_TO DO_. For this exercise, please return exactly the line containing "Task: Decrease the 성인 quantity with minus" and each line after it through the end of the records, with no pictures included.

+-------+

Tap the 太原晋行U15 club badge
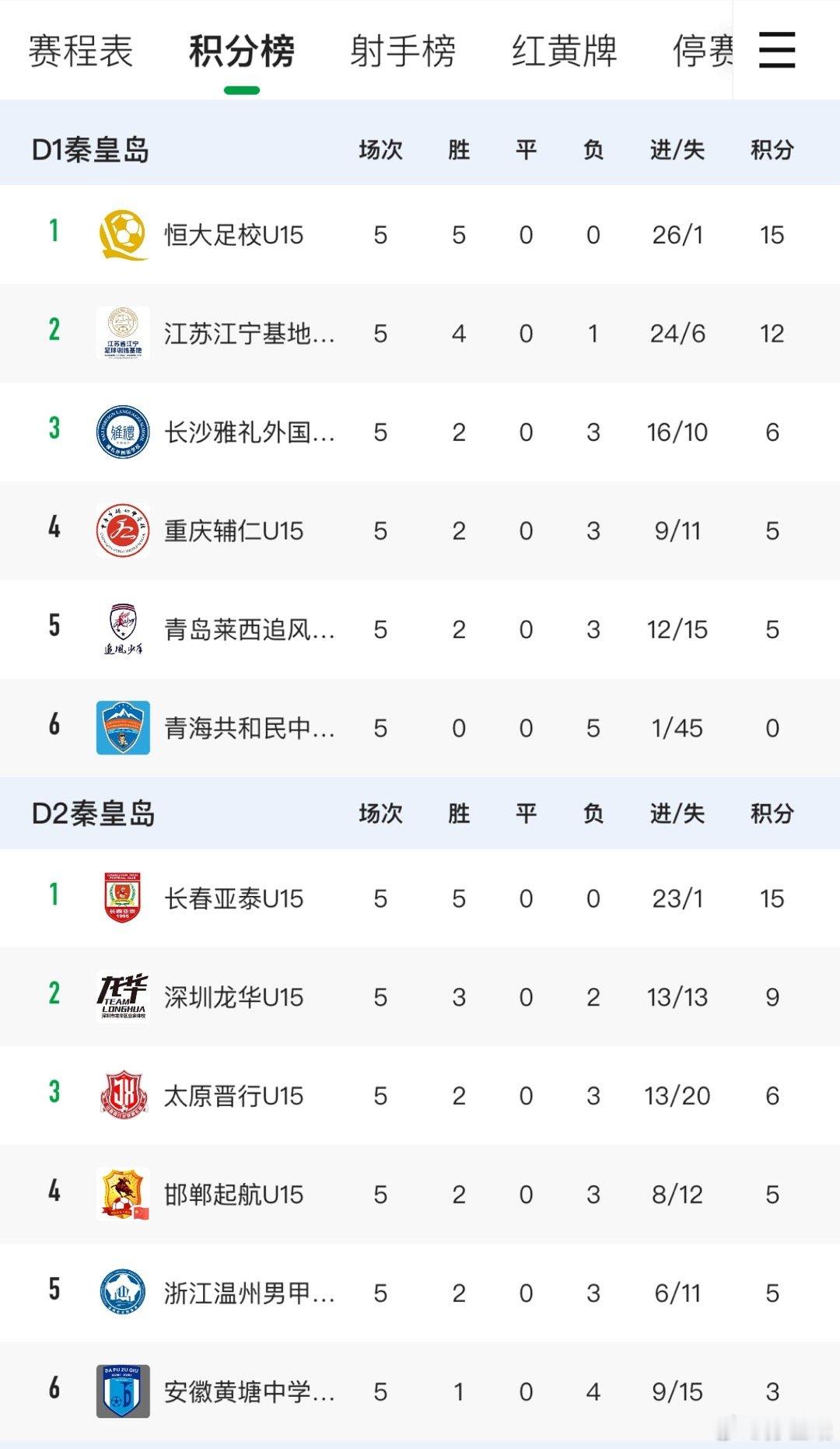Image resolution: width=840 pixels, height=1449 pixels. [x=123, y=1095]
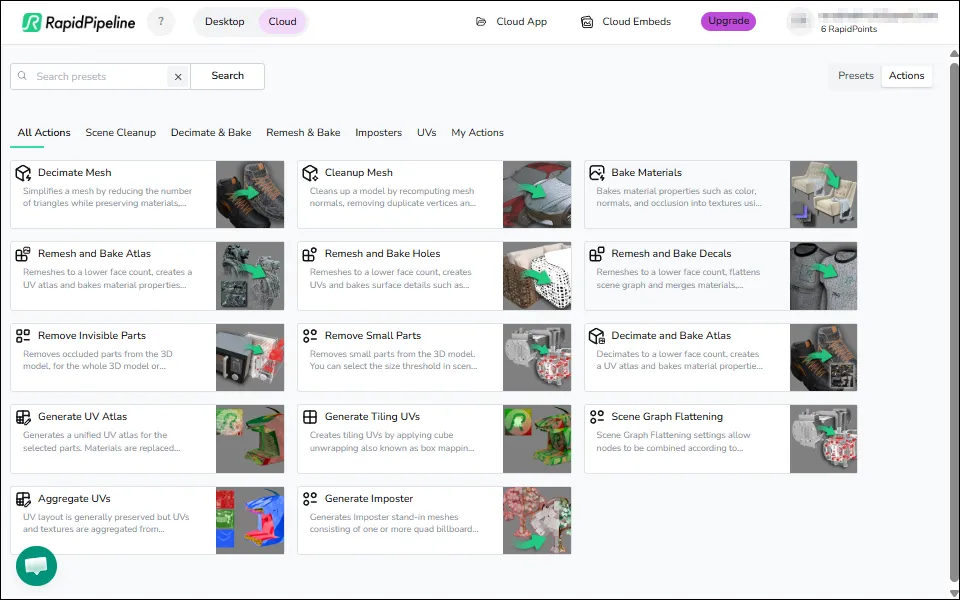Select the Decimate Mesh action icon

point(21,171)
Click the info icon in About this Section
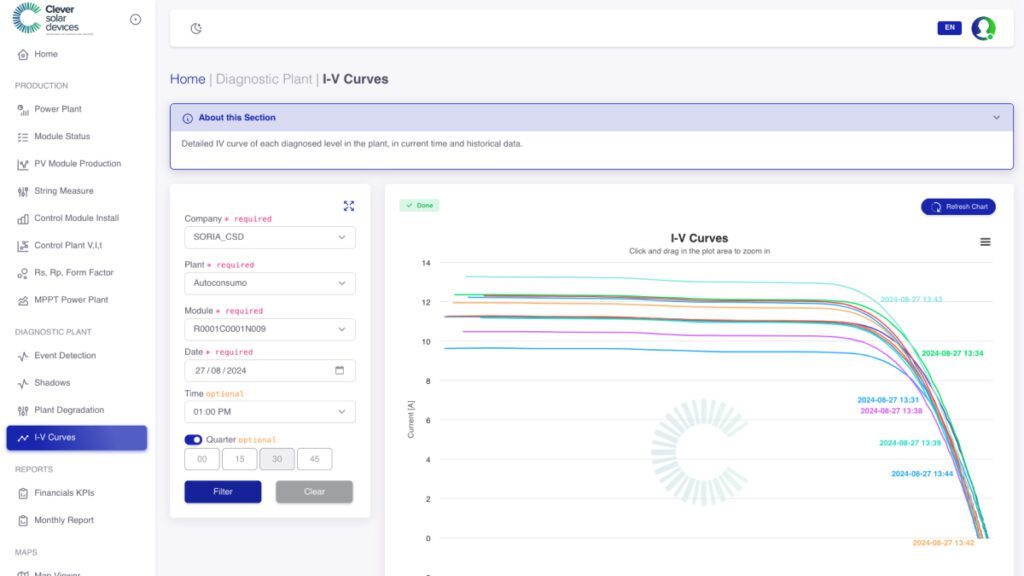 coord(187,118)
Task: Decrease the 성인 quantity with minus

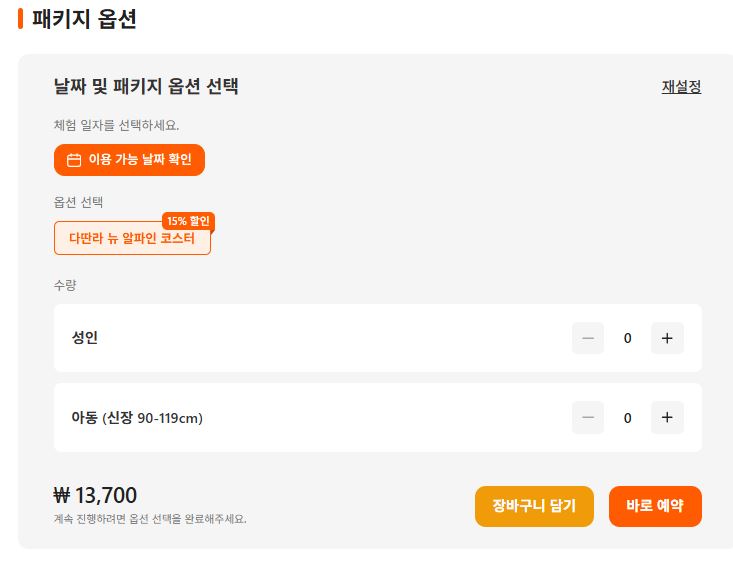Action: point(588,338)
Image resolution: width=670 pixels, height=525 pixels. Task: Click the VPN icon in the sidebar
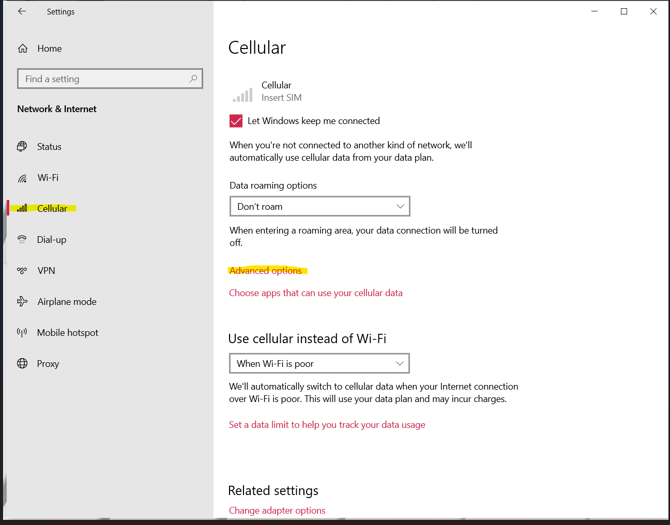[22, 270]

+-------+

_TASK SOLUTION_.
Task: Decrease the 성인 quantity with minus

Action: point(588,338)
Image resolution: width=670 pixels, height=525 pixels. Task: Click the VPN icon in the sidebar
[22, 270]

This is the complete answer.